### Exercise directions
Retype, word for word, each line between the lines holding "The height and width of the screenshot is (467, 1568)." and "Image resolution: width=730", inclusive, and leave the rest of the data alone.

### Dataset content
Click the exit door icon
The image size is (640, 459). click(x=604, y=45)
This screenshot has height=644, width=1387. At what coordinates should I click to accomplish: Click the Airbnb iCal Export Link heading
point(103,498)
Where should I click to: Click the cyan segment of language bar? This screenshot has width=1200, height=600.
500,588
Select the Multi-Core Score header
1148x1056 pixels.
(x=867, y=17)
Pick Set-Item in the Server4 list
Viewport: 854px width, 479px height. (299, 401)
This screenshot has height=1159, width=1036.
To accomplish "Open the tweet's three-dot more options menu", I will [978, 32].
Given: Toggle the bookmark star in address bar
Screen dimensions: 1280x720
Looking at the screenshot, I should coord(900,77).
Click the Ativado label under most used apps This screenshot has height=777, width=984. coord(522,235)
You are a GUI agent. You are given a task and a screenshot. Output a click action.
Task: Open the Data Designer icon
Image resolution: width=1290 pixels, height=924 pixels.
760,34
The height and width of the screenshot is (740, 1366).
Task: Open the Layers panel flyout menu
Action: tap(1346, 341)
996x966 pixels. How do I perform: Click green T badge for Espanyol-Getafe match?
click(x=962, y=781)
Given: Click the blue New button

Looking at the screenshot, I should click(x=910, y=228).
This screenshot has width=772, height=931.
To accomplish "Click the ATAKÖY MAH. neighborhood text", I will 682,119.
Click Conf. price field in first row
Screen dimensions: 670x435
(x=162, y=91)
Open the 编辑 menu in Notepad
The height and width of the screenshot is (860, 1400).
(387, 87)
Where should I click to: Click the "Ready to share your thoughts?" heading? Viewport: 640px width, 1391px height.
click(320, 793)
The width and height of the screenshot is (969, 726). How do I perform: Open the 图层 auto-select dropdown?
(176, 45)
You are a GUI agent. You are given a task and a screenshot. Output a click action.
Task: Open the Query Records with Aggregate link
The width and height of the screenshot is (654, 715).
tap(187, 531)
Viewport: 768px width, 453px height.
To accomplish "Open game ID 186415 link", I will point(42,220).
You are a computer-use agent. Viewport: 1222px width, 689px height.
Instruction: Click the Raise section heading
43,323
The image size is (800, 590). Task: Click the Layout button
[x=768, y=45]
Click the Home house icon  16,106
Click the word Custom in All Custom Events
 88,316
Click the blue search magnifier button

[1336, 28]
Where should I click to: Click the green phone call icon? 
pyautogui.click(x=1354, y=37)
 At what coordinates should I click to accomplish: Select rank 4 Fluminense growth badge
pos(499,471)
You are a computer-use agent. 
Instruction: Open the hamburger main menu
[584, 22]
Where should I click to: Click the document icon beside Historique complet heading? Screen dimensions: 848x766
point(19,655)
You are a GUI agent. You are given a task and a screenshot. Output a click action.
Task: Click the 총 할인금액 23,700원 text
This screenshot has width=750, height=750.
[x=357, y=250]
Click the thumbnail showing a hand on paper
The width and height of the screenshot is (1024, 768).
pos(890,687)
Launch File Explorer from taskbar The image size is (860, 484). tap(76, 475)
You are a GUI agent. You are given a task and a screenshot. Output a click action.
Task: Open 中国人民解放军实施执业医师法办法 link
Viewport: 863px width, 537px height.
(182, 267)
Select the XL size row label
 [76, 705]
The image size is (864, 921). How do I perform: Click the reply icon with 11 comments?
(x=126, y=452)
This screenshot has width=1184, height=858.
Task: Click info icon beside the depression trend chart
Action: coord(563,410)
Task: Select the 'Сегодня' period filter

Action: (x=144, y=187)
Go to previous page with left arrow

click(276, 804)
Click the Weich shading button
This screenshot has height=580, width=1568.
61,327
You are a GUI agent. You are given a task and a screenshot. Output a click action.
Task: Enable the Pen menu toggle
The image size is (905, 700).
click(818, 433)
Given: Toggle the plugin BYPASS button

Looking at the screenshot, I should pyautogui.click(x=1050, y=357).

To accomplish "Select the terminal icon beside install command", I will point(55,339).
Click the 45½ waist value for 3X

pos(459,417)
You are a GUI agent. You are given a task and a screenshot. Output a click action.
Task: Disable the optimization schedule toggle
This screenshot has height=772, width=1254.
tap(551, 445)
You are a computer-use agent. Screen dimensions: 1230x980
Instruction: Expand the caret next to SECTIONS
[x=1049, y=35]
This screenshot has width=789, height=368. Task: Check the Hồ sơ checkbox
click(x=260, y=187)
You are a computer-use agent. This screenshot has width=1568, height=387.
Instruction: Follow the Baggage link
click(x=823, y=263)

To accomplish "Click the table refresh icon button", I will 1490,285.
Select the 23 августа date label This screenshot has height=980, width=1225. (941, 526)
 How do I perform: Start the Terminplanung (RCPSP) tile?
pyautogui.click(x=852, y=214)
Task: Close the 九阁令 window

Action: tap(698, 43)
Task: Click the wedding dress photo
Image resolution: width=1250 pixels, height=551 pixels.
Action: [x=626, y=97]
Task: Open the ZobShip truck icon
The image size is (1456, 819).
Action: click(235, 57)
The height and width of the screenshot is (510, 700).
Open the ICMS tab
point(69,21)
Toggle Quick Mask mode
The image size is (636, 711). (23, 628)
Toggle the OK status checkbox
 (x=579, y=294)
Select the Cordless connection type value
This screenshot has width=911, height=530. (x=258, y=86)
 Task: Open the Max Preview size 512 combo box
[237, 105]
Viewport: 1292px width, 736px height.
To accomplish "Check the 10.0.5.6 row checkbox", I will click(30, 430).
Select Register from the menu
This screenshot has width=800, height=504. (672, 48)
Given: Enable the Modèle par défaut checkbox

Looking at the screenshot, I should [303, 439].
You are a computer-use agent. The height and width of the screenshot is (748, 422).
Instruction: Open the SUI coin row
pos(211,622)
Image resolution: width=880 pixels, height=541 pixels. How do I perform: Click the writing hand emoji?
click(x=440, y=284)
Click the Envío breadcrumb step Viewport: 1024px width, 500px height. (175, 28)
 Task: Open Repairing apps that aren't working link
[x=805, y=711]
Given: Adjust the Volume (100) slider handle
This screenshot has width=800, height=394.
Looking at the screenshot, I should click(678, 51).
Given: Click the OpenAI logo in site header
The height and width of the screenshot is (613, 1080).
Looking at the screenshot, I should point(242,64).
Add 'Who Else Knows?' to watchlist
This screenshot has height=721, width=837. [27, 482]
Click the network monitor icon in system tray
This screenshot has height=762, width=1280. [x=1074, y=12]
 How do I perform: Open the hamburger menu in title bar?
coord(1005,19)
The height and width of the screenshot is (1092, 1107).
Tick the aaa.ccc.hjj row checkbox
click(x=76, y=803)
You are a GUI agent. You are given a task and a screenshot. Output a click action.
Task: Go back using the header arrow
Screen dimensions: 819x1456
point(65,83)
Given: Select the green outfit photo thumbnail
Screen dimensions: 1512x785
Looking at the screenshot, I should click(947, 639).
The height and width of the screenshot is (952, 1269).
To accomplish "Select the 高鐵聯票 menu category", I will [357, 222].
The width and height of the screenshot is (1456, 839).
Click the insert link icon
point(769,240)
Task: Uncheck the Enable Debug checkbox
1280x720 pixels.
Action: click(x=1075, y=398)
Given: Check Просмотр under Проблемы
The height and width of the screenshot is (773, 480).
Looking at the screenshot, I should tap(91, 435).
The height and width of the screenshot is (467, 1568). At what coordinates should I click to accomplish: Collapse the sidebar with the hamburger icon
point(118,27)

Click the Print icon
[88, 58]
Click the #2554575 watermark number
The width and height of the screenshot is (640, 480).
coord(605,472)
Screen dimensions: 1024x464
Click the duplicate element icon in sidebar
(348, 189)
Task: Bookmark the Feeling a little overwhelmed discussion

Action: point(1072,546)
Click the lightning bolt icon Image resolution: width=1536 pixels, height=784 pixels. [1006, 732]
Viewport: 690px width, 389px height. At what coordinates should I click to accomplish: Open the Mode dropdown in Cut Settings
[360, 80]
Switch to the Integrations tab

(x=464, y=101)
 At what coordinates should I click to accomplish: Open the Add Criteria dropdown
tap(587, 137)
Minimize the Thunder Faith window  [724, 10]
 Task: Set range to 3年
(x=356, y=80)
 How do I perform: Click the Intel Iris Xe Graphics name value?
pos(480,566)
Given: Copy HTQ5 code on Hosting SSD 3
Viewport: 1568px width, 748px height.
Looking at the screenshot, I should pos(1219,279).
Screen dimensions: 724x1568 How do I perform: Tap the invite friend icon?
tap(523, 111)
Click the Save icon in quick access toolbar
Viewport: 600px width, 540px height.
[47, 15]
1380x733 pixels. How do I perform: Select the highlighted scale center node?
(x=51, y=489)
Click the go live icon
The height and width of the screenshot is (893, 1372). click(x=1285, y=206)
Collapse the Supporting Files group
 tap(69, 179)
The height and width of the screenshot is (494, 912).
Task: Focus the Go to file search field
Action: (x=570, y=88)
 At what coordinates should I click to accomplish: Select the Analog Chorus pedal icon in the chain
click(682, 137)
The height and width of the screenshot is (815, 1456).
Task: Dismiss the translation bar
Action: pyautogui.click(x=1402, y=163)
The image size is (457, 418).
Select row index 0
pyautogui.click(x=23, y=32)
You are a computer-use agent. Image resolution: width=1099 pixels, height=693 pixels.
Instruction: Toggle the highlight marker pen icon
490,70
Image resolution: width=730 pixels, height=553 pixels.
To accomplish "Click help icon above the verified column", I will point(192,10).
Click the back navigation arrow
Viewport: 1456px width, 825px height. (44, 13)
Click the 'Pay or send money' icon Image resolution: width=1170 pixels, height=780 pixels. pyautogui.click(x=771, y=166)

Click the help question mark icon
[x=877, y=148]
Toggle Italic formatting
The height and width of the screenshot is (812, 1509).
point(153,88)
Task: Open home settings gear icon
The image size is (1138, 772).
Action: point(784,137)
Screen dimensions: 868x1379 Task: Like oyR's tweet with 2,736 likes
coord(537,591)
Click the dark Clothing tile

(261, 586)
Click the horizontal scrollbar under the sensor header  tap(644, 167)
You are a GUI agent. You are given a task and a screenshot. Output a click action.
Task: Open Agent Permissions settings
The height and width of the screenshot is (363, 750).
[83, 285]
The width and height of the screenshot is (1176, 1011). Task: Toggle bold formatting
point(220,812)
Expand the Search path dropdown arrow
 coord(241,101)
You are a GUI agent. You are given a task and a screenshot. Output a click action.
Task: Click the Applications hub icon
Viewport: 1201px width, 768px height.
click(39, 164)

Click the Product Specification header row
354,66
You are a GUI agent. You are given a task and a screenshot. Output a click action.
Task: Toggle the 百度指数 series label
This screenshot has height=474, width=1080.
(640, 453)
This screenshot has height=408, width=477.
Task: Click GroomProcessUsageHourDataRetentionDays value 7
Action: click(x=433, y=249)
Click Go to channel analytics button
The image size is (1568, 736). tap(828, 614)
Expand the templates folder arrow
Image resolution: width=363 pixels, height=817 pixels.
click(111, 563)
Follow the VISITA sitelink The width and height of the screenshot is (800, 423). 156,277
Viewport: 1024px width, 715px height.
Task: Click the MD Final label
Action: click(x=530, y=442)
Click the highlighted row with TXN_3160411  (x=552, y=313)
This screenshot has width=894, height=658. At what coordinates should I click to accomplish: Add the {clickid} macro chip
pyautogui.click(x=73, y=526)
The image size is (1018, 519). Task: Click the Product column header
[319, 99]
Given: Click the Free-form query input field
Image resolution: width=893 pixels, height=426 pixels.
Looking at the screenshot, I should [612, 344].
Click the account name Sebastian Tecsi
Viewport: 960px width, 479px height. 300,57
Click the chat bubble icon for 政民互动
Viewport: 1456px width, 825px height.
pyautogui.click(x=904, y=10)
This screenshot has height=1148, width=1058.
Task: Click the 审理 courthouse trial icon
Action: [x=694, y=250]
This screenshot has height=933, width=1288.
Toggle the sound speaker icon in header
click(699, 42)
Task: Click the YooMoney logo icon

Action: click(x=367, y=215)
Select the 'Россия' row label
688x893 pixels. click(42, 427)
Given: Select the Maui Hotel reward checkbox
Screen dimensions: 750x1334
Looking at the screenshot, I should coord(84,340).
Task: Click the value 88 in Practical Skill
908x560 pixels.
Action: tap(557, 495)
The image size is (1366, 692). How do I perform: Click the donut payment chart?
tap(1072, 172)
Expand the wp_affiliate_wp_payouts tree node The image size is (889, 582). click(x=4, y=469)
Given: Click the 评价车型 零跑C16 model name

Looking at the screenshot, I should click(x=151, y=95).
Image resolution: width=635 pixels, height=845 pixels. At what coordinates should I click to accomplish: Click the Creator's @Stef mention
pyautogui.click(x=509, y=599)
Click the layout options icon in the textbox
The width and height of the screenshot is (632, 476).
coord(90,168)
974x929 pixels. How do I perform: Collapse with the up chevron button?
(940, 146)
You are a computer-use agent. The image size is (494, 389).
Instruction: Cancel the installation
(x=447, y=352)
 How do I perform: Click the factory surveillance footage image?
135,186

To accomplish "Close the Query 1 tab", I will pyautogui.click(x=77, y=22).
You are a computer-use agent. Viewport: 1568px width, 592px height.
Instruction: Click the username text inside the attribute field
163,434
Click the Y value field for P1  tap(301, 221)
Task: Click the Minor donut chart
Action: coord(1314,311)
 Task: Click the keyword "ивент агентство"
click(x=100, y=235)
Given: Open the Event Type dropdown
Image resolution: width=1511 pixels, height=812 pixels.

### Solved problem
The height and width of the screenshot is (467, 1568). At what coordinates should I click to accomplish: Collapse the sidebar with the hamburger icon
point(118,27)

Click the Print icon
[88, 58]
Click the #2554575 watermark number
The width and height of the screenshot is (640, 480).
coord(605,472)
Screen dimensions: 1024x464
Click the duplicate element icon in sidebar
(348, 189)
Task: Bookmark the Feeling a little overwhelmed discussion

Action: point(1072,546)
Click the lightning bolt icon Image resolution: width=1536 pixels, height=784 pixels. [1006, 732]
Viewport: 690px width, 389px height. At what coordinates should I click to accomplish: Open the Mode dropdown in Cut Settings
[360, 80]
Switch to the Integrations tab

(x=464, y=101)
 At what coordinates should I click to accomplish: Open the Add Criteria dropdown
tap(587, 137)
Minimize the Thunder Faith window  [724, 10]
 Task: Set range to 3年
(x=356, y=80)
 How do I perform: Click the Intel Iris Xe Graphics name value?
pos(480,566)
Given: Copy HTQ5 code on Hosting SSD 3
Viewport: 1568px width, 748px height.
Looking at the screenshot, I should pos(1219,279).
Screen dimensions: 724x1568 How do I perform: Tap the invite friend icon?
tap(523, 111)
Click the Save icon in quick access toolbar
Viewport: 600px width, 540px height.
[47, 15]
1380x733 pixels. How do I perform: Select the highlighted scale center node?
(x=51, y=489)
Click the go live icon
The height and width of the screenshot is (893, 1372). click(x=1285, y=206)
Collapse the Supporting Files group
 tap(69, 179)
The height and width of the screenshot is (494, 912).
Task: Focus the Go to file search field
Action: (x=570, y=88)
 At what coordinates should I click to accomplish: Select the Analog Chorus pedal icon in the chain
click(682, 137)
The height and width of the screenshot is (815, 1456).
Task: Dismiss the translation bar
Action: pyautogui.click(x=1402, y=163)
The image size is (457, 418).
Select row index 0
pyautogui.click(x=23, y=32)
You are a computer-use agent. Image resolution: width=1099 pixels, height=693 pixels.
Instruction: Toggle the highlight marker pen icon
490,70
Image resolution: width=730 pixels, height=553 pixels.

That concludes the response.